Permanence is Assured
The impressive character and beauty of the cemetery is forever assured by a Trust Fund, into which goes all income above actual administration expenses. No profits can ever be distributed. Instead, the money is used solely for the purpose of making the cemetery even more beautiful with the passing years… to provide for perpetual maintenance of its trees, shrubbery and spacious lawns.
Serving Future Generations
The original donation of twenty-five acres has been increased, from time to time, by additional purchases of adjacent land. Today, the cemetery comprises more than 127 acres of enclosed land. Much of the developed area is still available and many undeveloped acres are reserved for future needs. Although more than 62,000 persons are now buried here, this beautiful cemetery will be able to meet the requirements of Reading and Berks County families for generations to come.
Charles Evans Cemetery Company was incorporated by the Act of the General Assembly of Pennsylvania, approved February 24, 1846. The incorporators were the Hon. John Banks, president judge of our courts, John S. Hiester, Dr. Isaac Hiester, James L. Dunn, Esq., Samuel Bell, Dr. Hiester H. Muhlenberg, William Strong, Esq., later a justice of the Supreme Court of the United States, Matthias S. Richards, Esq., William Darling, Esq., Dr.
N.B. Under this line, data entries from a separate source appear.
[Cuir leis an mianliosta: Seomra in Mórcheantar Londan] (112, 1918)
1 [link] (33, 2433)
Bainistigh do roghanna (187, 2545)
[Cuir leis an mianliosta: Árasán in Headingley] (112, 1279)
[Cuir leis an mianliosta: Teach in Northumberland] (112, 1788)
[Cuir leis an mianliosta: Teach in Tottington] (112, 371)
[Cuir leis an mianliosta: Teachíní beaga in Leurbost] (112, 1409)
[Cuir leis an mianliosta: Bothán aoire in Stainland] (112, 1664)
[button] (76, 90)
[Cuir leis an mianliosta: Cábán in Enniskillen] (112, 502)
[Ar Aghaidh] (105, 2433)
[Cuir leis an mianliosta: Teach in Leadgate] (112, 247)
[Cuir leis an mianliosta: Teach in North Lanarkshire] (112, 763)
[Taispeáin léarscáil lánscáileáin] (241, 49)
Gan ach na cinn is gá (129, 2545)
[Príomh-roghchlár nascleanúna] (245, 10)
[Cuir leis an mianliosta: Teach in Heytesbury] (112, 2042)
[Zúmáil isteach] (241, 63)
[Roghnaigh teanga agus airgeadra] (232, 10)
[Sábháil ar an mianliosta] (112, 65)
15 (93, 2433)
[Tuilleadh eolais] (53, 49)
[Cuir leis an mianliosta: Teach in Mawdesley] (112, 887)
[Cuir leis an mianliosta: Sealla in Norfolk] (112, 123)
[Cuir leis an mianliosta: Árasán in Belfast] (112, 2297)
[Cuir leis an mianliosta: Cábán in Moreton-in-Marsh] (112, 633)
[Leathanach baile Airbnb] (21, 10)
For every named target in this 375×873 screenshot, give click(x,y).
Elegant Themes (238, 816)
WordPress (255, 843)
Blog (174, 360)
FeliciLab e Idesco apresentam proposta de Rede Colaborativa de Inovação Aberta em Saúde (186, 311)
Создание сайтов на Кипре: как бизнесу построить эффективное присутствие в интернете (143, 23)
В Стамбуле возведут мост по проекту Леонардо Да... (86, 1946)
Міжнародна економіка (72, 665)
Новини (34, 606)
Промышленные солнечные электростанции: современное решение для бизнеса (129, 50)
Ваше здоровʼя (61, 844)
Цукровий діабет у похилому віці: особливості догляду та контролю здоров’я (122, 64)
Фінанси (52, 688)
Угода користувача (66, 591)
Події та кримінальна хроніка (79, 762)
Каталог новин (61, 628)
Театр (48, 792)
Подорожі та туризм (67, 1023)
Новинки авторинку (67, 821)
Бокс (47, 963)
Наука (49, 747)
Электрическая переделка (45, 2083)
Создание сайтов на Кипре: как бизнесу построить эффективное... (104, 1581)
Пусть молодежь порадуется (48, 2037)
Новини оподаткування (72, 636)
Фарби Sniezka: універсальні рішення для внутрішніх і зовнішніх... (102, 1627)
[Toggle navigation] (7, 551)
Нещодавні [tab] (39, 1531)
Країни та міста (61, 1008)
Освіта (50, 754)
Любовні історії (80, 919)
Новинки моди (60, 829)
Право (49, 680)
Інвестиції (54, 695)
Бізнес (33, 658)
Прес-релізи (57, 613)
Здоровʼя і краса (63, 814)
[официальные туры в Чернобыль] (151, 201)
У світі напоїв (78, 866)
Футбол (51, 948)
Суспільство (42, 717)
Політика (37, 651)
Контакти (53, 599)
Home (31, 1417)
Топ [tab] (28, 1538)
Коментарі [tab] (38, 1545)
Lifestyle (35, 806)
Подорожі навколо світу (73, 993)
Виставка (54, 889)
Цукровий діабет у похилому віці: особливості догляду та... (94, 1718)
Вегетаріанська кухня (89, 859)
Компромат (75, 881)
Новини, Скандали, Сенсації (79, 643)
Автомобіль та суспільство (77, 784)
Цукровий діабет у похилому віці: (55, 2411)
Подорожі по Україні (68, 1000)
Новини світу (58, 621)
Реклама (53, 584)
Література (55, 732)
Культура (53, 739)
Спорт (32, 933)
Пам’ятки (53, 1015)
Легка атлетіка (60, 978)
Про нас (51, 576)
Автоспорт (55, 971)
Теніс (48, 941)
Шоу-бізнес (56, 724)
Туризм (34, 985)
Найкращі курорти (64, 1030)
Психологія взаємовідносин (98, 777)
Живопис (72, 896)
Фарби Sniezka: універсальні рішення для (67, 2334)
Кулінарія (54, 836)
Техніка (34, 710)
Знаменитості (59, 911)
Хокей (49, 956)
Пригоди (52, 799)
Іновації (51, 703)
Diller Luther, William Eckert, Benneville Keim, and Peter Filbert, Esq.
They were authorized by the Act to establish upon land donated by Charles Evans on the Centre turnpike road – about one mile from the borough of Reading – a rural burying place to be called the Charles Evans Cemetery and, as trustees for future generations, “to lay out, ornament, plant and embellish the lands as a place for public interment.” Furthermore, to the end that the graves of persons buried therein should never be disturbed, the Legislature provided that “no street, lane or road shall hereafter be opened through the lands so occupied as a cemetery and that the cemetery should be totally exempt from all taxation.”